Jim Crow laws were laws that described the ways in which African Americans were to be segregated from whites. The Jim Crow laws were not passed or ratified during the Reconstruction Era. Instead, they only came into being after Reconstruction ended. We do not typically say that they were “ratified,” but we could potentially say that they were ratified by the Supreme Court’s 1896 decision in Plessy v. Ferguson.
During Reconstruction, the states were largely not able to pass any laws that resembled Jim Crow laws. Reconstruction Era state governments were typically controlled by the North or by people who agreed with the ideas of Reconstruction. Because of this, they did not pass laws segregating the races. The Civil Rights Act of 1875 was passed during Reconstruction, banning discrimination in public accommodations. The Jim Crow era had not yet begun.

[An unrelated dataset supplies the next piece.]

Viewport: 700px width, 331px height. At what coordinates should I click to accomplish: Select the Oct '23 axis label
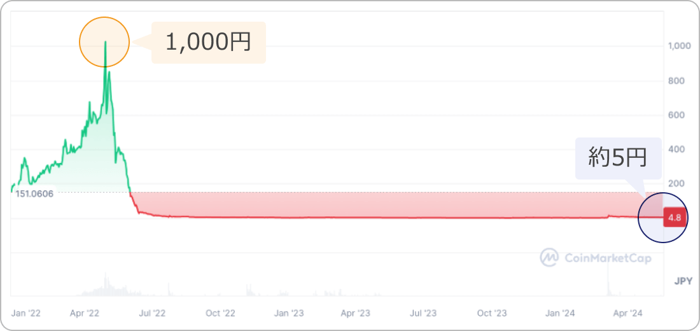(491, 313)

However, Reconstruction ended in 1877. This meant that the state governments were no longer sympathetic to African Americans. Worse yet, the Supreme Court ruled in 1883 that the Civil Rights Act did not prevent private citizens from discriminating against African Americans. This meant that people like store owners could enact policies of segregation on their own without breaking the law.
With Reconstruction having ended, states started to pass Jim Crow laws in the 1880s. The states did not pass all of their Jim Crow laws at once. Instead, the laws were passed in a piecemeal fashion. In 1896, the Supreme Court handed down its ruling in Plessy. That ruling held that segregation was legal as long as the races had “separate but equal” facilities provided for them. This meant in practice that all sorts of segregation would be legal even if that segregation was ordered by the state governments.
Beginning in the 1880s, states passed many Jim Crow laws. These laws described the ways in which blacks and whites were to be kept separate.